- **WHAT TO WORK ON**
**1)** In the news item about "Vicky," since when has she been in England?
**2)** List every calendar date and every length of time that the news item about "Vicky" states.

- **EXCERPT**
● ● ● ● ● ● ●

A Failed Child

27 January 2023 News

“I just want the right support” 

Persistent failings in the care of a young woman throughout her life must be addressed to ensure “that no other children have the same experience,” the NI Children’s Commissioner has said.

Front cover from NICCY's Looked After formal investigationDelivering the findings of the first formal investigation carried out by her office, Koulla Yiasouma, said:

“This report tells the story of ‘Vicky’ who, for most of the last six years has been deprived of her liberty. She has, since July 2018, been in England and says her dearest hope is that she can come back home and live close to her family who she loves.

“She is not a case and she is not number; she is a young woman whose life could and should have been very different.”

The ‘Looked After? A Formal Investigation into the Life of a Child in the care of the State’ report, published today, details an investigation into the experience of ‘Vicky’ (not her real name), who was subject to breaches of her rights due to systemic failings in her care.

It shines a light on significant and persistent failings of Vicky’s ‘legal parent’ – i.e. the Health and Social Care Trust – as well as other authorities, which have resulted in Vicky being placed in England for over four years, away from her family and community.

● ● ● ● ● ● ●

- **RECORD SET**
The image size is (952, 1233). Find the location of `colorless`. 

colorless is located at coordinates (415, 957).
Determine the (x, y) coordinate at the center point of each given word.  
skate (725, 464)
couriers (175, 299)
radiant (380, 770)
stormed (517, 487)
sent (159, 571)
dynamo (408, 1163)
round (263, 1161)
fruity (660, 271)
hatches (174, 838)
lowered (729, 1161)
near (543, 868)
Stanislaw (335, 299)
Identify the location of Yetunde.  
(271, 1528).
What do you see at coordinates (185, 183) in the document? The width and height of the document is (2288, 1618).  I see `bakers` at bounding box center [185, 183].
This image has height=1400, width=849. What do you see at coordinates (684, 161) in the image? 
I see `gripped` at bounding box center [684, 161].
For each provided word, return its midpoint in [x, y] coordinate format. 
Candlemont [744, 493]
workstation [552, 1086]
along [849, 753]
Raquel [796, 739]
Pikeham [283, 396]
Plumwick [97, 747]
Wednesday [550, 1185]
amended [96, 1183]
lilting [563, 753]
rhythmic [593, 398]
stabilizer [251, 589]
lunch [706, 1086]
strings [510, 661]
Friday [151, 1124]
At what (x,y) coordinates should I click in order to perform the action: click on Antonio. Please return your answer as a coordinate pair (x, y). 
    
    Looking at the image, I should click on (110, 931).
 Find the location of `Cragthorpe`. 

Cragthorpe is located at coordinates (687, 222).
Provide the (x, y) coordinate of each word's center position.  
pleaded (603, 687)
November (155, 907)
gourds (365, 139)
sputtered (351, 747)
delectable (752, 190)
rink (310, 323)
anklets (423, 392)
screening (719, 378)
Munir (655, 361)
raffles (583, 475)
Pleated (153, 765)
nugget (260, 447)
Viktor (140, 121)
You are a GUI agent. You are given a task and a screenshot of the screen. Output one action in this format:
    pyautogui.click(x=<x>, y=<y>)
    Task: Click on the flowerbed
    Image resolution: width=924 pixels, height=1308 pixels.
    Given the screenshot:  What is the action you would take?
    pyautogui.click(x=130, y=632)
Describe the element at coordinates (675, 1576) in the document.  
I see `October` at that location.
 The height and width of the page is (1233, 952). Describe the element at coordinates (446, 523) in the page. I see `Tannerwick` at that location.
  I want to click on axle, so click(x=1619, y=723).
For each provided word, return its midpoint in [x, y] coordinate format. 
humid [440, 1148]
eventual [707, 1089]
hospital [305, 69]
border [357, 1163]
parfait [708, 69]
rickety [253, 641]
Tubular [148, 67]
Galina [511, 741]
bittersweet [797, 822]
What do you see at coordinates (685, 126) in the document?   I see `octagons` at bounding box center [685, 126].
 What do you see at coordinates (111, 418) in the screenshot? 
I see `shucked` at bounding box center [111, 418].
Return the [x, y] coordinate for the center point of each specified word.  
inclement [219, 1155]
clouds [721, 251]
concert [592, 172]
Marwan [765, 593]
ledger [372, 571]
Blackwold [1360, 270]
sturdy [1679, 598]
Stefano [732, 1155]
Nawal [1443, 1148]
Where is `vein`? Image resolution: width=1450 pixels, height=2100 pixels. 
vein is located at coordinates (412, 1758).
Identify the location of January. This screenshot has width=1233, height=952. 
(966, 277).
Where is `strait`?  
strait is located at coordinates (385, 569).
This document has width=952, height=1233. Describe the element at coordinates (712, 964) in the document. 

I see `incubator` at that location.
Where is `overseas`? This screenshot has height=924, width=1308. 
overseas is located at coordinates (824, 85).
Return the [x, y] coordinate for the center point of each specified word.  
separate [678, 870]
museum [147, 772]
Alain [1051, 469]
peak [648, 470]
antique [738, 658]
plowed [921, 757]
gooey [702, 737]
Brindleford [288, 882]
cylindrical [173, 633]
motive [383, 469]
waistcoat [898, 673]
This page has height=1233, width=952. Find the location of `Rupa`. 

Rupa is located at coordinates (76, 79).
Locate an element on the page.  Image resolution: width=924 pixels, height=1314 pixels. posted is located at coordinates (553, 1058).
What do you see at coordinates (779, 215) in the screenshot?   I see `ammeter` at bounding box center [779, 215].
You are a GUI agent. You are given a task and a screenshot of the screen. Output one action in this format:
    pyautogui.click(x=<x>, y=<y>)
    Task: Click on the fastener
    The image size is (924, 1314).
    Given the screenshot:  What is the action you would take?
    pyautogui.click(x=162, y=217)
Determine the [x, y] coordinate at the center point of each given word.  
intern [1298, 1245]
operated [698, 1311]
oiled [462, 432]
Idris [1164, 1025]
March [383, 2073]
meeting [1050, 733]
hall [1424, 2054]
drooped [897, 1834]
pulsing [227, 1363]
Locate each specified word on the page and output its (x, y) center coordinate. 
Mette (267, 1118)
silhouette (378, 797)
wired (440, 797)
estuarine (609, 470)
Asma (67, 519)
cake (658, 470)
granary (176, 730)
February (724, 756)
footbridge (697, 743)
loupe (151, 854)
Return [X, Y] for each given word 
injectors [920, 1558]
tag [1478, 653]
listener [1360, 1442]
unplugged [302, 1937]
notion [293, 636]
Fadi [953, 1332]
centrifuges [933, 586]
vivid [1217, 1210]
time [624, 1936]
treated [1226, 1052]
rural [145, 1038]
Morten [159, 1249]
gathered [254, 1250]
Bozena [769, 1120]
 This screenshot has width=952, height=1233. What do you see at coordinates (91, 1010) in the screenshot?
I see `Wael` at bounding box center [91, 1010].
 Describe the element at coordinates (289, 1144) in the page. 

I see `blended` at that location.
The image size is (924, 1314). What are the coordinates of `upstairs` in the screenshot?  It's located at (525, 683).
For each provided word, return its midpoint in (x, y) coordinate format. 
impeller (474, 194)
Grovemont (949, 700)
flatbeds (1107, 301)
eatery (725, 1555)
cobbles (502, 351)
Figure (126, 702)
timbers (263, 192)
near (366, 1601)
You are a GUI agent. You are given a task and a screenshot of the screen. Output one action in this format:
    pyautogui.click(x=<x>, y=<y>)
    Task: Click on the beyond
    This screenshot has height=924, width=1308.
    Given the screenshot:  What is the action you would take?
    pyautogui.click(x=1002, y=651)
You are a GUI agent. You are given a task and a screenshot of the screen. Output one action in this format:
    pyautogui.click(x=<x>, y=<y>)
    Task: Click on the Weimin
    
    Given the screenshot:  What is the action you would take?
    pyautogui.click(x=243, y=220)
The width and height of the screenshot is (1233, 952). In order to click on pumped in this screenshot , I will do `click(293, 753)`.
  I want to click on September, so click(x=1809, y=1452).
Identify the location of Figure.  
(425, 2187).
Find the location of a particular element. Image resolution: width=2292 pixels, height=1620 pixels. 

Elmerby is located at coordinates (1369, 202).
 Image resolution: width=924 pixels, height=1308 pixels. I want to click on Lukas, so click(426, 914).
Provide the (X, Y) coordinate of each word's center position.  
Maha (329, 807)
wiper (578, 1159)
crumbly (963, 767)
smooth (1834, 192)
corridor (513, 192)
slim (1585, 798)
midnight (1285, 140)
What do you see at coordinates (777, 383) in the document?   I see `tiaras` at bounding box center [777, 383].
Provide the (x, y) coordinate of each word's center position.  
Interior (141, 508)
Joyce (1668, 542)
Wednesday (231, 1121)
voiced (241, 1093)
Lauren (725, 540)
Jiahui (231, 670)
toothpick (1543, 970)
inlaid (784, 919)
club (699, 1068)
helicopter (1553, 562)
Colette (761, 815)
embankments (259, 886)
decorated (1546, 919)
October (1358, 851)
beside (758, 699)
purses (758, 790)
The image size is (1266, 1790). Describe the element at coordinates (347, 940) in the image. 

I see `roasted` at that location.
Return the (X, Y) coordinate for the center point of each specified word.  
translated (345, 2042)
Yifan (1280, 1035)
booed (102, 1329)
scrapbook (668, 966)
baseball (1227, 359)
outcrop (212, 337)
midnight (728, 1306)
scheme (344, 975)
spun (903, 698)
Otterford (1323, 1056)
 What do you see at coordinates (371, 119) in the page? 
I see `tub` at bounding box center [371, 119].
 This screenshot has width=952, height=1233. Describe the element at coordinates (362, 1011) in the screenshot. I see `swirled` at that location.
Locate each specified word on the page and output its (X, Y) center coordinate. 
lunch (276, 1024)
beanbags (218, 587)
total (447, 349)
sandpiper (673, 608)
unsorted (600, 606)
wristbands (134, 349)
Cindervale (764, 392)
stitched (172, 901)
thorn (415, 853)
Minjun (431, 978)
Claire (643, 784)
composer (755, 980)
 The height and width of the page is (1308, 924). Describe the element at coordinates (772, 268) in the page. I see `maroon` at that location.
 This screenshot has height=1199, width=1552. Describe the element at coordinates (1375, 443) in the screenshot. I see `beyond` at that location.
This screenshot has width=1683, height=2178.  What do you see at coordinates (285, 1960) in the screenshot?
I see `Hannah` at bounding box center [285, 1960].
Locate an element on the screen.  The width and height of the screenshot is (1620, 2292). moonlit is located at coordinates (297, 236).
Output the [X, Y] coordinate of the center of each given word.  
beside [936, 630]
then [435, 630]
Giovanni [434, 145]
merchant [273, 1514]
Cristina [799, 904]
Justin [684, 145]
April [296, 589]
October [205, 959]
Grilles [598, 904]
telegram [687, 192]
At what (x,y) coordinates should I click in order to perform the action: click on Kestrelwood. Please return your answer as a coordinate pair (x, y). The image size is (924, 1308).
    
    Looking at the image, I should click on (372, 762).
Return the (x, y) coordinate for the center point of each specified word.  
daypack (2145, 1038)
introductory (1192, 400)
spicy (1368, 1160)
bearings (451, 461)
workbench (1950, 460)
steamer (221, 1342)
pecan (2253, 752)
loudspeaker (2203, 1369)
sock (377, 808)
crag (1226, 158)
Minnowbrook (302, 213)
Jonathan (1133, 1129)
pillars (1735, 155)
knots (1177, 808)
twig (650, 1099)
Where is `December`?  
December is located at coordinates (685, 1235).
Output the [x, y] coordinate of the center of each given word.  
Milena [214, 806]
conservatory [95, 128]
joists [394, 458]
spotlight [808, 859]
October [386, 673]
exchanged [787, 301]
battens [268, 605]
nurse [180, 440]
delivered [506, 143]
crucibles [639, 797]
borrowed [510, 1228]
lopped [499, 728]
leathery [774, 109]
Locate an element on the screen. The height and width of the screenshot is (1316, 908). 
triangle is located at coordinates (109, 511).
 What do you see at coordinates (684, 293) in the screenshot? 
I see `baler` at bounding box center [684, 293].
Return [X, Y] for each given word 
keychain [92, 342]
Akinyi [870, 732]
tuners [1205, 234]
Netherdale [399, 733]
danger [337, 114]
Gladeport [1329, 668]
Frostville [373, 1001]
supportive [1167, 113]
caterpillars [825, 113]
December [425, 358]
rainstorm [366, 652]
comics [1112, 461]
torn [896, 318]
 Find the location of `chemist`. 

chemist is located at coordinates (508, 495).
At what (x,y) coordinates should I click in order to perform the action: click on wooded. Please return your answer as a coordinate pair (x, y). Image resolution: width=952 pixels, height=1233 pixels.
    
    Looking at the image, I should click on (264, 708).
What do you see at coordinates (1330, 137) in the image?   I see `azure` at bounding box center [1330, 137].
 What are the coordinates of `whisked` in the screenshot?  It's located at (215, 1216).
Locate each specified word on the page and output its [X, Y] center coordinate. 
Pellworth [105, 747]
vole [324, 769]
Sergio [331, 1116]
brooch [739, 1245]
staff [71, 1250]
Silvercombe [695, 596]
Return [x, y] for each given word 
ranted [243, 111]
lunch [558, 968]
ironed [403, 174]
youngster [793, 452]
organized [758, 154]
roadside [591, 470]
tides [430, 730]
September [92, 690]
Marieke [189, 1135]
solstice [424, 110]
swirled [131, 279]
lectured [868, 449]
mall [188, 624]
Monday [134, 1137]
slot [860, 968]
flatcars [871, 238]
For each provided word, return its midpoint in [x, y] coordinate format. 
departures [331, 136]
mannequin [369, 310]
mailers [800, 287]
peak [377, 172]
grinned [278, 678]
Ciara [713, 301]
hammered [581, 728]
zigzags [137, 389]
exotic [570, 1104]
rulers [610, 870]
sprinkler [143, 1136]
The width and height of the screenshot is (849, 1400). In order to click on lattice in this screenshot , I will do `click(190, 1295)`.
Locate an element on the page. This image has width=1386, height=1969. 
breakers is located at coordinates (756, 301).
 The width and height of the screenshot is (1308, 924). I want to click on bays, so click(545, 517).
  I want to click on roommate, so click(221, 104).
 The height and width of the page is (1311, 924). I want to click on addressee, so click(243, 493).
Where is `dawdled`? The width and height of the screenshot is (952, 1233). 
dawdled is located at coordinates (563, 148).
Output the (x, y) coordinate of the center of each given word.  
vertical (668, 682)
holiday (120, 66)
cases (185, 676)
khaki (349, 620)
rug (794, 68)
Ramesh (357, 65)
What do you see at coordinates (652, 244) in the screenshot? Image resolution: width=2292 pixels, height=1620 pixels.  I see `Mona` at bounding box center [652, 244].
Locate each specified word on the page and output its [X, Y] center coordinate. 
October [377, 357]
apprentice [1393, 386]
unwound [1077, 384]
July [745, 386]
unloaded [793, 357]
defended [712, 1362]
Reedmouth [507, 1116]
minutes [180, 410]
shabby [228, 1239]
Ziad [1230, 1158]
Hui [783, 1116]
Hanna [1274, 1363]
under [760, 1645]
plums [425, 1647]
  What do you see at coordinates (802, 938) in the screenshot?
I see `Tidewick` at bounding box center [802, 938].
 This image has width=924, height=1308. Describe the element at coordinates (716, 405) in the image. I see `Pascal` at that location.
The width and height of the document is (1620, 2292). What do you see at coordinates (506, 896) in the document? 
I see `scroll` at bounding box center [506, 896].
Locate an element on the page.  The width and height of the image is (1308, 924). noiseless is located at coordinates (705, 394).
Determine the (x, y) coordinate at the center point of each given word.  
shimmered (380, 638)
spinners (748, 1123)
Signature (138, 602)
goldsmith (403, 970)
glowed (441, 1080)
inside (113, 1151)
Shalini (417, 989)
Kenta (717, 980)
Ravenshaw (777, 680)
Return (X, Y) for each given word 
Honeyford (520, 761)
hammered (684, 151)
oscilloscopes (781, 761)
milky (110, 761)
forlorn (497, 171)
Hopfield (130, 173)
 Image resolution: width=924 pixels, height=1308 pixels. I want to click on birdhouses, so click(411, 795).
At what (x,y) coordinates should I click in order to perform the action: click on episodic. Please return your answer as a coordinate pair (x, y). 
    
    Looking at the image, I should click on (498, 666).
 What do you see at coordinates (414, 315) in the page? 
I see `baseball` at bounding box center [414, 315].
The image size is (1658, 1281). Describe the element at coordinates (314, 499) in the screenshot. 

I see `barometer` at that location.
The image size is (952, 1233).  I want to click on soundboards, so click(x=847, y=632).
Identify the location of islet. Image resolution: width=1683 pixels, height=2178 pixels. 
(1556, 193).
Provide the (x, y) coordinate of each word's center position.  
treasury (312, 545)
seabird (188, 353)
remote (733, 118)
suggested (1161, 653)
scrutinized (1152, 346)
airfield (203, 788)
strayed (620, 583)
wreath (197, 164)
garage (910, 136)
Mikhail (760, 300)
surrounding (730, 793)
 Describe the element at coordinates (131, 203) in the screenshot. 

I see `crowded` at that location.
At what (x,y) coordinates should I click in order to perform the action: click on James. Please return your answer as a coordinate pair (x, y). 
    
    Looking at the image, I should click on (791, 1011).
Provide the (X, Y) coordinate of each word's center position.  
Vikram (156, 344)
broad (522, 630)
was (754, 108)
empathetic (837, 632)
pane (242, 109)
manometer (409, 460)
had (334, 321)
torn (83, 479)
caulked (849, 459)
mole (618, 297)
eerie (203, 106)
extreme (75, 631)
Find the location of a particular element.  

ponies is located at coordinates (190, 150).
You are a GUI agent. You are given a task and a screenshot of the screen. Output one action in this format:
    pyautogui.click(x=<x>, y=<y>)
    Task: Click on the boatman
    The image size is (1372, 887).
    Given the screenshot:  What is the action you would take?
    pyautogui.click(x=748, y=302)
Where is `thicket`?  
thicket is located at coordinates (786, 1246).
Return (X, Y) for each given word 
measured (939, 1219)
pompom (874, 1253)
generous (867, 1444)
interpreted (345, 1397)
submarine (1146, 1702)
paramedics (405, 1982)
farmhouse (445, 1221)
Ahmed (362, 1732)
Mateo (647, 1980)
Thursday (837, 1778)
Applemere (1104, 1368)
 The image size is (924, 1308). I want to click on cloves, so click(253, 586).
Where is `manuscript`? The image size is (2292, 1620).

● ● ● ● ● ● ●

- **RESULTS BY TASK**
**1)** Since July 2018.

**2)**
- 27 January 2023
- Most of the last six years
- Since July 2018
- Over four years